Fine, instead of a monarch as the ruling class, how about the monarch and the nobles.
Jimmie Higgins
6th December 2009, 02:38
In feudalism, the large landowners made up the ruling class and I suppose you could say that the monarch is more of a figurehead. US politicians and the president are essentially representatives of the ruling class. They need large sums of money to run campaigns; they consult with major companies and their representatives (lobbyists - who generally float from corporate jobs to public office, to appointed government positions to think tanks and lobby firms); and they take their political cues from think tanks which are funded through major corporations like Ford and so on. This is how the relationship works between the ruling class and elected officials in the US and it's different from country to country, but it give you a sense of that relationship.
In marxist terms, the state is the body for collective decision-making for the ruling class. In later-feudalism, individual landed nobles may have tried to outmaneuver each other to get more power or land but they also needed a place to sort out decisions that were best for their system as a whole.
In a similar way, Walmart and other big employers may want some kind of national health program since it's a major cost to business and a major point of conflict between companies and unions/employees. However, the insurance industry obviously doesn't want anything that would hurt the super-profits it's been reaping. So the Obama administration, the Democrats, and the Republicans have all been worked on by corporate groups and what we end up with is a few plans that will be more or less approved of by both large employers and the insurance industry. In fact every plan out there has been designed to preserve the insurance industry or even hand over more customers to it while taking the heat off employers to provide health care.
Maybe people get a false image of what we're talking about when we say "ruling class". We don't mean a group of people dictating laws or proclamations. The don't meet in an underground lair like James Bond villains and orchestrate Obama or Bush's every move or decision. They do meet together in small groups and make decisions all the time however: through conferences, industry meetings and so on. But mostly they can set things in motion through influence and the organizations they have set up: think tanks, academic funding, lobbying politicians and so on.
Robert
6th December 2009, 03:01
Maybe people get a false image of what we're talking about when we say "ruling class". We don't mean a group of people dictating laws or proclamations. The don't meet in an underground lair like James Bond villains and orchestrate Obama or Bush's every move or decision.I know generally who you are talking about, but it sounds like not even you think that they "rule" in the traditional sense of exercising power and exacting punishment for non-compliance with stated norms. So they aren't really "rulers." They do influence culture (my principal objection to corporate giants), and they do absorb a lot of wealth, but we are free to form our own local cultures if we want. You don't have to drink coca cola or shop at Wal Mart. (But you [the middle class at least] do so.)

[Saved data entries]
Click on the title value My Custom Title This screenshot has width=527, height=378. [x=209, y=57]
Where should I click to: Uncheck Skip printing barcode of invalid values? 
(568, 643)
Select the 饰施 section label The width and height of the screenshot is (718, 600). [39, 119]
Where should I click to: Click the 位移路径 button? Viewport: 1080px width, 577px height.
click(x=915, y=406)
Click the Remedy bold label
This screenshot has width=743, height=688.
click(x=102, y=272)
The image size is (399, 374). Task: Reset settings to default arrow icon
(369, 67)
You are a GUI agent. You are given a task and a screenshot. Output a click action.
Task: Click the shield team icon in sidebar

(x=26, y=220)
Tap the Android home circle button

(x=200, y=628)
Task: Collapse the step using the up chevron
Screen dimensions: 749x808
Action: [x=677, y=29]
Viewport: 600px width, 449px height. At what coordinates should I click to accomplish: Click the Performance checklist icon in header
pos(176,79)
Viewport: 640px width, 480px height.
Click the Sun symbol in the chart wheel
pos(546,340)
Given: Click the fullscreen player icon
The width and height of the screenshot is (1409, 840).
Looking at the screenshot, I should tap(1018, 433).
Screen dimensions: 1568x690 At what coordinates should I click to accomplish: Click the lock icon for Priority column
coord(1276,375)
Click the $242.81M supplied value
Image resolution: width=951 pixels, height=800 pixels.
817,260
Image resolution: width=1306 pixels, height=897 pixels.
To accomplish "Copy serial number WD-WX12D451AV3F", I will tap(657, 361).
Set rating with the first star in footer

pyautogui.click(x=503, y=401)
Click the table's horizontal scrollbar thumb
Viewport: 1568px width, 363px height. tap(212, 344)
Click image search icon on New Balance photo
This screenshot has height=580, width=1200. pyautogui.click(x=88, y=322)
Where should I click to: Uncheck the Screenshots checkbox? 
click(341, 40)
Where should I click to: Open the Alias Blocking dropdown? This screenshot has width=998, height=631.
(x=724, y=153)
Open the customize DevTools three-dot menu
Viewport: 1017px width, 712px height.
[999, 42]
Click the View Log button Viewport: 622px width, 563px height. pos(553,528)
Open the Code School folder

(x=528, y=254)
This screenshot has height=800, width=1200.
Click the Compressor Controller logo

Task instructions
Output the part of the ruling-class discussion that begins at the words "Jimmie Higgins" and stops after "of that relationship.". Work from the ruling-class discussion alone, not the data.

Completed exercise
Jimmie Higgins
6th December 2009, 02:38
In feudalism, the large landowners made up the ruling class and I suppose you could say that the monarch is more of a figurehead. US politicians and the president are essentially representatives of the ruling class. They need large sums of money to run campaigns; they consult with major companies and their representatives (lobbyists - who generally float from corporate jobs to public office, to appointed government positions to think tanks and lobby firms); and they take their political cues from think tanks which are funded through major corporations like Ford and so on. This is how the relationship works between the ruling class and elected officials in the US and it's different from country to country, but it give you a sense of that relationship.